Data in this exercise section start
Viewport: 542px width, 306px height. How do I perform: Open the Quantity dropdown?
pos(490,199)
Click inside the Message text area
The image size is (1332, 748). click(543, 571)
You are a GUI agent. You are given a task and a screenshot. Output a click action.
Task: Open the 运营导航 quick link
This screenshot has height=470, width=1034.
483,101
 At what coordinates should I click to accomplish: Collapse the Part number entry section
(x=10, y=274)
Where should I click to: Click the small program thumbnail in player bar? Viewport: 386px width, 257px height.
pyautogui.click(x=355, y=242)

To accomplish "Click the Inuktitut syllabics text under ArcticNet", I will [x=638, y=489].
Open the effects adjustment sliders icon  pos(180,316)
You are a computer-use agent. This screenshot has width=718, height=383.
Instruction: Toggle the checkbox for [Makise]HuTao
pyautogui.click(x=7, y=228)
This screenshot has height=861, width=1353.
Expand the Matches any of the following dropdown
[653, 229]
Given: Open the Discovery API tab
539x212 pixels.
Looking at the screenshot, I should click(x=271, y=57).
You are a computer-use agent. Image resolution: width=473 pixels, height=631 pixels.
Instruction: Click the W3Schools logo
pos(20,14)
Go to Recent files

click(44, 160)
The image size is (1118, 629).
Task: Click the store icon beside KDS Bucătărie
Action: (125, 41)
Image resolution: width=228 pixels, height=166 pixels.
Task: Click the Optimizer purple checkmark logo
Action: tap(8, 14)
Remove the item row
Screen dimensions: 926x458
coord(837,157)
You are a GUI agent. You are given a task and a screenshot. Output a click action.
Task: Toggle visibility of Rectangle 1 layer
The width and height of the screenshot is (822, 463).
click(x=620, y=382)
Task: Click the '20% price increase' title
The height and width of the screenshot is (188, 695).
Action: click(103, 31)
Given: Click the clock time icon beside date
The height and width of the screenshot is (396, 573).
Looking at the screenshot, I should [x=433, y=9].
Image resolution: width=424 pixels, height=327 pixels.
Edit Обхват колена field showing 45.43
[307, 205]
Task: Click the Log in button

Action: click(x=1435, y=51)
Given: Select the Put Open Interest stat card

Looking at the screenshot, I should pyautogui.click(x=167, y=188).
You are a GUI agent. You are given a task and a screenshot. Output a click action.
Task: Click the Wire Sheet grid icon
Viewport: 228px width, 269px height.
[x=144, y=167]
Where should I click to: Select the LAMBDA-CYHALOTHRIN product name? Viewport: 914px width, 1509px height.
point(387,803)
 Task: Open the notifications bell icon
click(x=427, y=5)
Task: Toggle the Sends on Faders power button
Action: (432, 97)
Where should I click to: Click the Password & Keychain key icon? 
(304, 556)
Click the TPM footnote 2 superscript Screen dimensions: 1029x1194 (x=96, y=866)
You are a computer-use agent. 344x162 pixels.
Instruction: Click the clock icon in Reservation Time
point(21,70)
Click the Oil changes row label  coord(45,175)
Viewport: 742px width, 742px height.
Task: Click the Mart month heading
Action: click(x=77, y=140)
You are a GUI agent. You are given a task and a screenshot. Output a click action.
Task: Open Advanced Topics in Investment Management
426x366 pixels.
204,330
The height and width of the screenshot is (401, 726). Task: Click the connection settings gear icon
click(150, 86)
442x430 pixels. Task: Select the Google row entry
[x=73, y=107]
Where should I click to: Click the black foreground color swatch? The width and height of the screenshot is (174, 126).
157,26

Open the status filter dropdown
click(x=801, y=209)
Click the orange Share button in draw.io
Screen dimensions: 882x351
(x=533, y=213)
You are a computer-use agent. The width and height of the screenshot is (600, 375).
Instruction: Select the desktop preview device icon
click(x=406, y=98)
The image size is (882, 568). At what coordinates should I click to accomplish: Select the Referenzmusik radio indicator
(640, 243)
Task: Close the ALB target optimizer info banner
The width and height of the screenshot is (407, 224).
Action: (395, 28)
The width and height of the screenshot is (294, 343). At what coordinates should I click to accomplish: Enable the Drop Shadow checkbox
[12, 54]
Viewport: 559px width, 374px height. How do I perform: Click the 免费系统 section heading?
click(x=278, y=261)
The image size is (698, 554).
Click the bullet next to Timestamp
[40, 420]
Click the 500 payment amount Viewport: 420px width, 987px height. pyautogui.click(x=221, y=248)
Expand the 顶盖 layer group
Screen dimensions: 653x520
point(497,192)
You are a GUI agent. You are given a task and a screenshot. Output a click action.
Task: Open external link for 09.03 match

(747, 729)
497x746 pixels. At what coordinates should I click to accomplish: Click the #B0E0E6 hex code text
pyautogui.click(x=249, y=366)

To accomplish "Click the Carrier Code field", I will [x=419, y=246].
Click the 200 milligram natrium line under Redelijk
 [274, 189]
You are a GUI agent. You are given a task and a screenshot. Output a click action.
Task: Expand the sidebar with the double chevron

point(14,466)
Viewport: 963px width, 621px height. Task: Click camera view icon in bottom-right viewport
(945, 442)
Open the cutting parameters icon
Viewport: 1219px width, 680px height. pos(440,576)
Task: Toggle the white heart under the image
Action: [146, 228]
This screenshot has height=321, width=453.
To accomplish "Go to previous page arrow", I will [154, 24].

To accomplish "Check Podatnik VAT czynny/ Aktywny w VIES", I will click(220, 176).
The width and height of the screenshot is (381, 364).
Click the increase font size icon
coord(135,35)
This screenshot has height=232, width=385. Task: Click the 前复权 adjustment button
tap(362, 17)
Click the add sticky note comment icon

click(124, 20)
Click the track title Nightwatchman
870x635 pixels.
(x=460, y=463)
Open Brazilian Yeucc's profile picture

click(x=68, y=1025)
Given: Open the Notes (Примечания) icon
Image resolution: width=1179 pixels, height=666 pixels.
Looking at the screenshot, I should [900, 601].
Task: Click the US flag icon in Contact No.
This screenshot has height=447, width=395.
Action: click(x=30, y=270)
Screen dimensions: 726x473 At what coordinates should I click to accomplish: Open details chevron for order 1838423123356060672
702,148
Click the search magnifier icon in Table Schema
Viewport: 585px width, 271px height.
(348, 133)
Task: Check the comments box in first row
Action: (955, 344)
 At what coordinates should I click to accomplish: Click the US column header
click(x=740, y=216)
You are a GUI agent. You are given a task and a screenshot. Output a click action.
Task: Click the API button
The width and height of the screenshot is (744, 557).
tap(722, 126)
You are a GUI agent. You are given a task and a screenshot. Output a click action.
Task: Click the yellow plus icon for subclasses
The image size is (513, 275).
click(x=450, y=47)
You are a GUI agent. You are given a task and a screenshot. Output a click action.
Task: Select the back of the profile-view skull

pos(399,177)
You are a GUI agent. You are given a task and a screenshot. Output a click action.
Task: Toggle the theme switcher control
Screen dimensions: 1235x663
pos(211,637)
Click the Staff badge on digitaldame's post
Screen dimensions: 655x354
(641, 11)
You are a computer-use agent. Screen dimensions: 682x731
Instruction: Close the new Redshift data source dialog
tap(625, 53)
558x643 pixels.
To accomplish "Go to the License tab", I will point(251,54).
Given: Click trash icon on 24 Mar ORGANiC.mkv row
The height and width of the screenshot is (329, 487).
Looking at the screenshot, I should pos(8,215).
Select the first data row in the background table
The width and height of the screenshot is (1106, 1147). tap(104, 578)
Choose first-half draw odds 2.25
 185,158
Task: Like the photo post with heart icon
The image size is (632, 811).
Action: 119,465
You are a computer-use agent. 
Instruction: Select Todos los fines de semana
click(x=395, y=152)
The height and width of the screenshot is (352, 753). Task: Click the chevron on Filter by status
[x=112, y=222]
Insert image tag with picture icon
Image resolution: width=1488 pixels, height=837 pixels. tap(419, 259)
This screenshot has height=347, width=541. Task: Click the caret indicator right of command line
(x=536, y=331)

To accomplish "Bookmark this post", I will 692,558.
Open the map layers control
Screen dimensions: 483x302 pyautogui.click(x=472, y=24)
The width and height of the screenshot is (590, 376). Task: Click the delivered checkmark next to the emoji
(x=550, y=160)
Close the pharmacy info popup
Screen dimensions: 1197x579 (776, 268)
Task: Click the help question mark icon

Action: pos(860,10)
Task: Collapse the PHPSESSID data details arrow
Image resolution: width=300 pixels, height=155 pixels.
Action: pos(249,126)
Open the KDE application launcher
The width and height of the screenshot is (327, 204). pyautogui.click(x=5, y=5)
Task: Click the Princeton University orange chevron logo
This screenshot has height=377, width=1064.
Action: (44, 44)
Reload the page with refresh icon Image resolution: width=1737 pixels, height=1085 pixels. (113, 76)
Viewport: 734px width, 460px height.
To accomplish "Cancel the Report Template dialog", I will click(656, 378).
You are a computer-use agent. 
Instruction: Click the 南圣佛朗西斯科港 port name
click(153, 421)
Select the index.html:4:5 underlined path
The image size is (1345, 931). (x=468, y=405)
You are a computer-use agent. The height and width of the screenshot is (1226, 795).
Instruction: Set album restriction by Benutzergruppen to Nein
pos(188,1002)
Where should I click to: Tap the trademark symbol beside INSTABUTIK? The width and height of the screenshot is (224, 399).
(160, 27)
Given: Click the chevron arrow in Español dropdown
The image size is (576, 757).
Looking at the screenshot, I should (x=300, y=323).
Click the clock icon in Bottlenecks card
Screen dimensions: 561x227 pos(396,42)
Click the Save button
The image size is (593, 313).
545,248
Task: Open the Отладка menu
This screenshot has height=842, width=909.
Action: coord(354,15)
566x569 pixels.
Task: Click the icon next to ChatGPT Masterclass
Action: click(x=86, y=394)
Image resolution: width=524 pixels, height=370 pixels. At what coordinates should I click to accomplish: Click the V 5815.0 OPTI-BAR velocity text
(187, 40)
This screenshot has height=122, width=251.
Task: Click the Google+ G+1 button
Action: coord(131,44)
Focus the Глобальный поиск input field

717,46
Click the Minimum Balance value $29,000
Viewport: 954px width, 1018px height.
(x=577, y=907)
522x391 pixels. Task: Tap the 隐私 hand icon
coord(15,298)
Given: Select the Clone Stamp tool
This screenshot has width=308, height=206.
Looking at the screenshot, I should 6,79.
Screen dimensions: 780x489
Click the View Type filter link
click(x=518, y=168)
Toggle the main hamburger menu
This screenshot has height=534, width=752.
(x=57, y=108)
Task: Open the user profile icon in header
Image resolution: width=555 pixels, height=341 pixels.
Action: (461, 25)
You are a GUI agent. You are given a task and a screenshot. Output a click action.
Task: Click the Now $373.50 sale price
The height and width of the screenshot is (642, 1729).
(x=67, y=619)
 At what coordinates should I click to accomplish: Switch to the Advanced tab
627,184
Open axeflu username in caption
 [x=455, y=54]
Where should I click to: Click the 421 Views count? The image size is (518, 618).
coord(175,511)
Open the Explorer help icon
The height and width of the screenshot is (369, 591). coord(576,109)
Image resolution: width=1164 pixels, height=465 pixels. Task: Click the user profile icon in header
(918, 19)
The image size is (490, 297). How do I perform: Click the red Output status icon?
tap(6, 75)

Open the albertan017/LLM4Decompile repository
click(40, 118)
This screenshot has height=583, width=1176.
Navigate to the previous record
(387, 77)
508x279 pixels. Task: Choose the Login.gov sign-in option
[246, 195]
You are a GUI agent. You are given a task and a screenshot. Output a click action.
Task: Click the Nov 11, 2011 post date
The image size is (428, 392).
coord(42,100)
Data in this exercise section end
What is required:
Please copy the lines above from the line with "Instruction: Select the" up to and including the line with "Task: Close the", exactly as written and with nothing else.

Answer for the task:
Instruction: Select the desktop preview device icon
click(x=406, y=98)
The image size is (882, 568). At what coordinates should I click to accomplish: Select the Referenzmusik radio indicator
(640, 243)
Task: Close the ALB target optimizer info banner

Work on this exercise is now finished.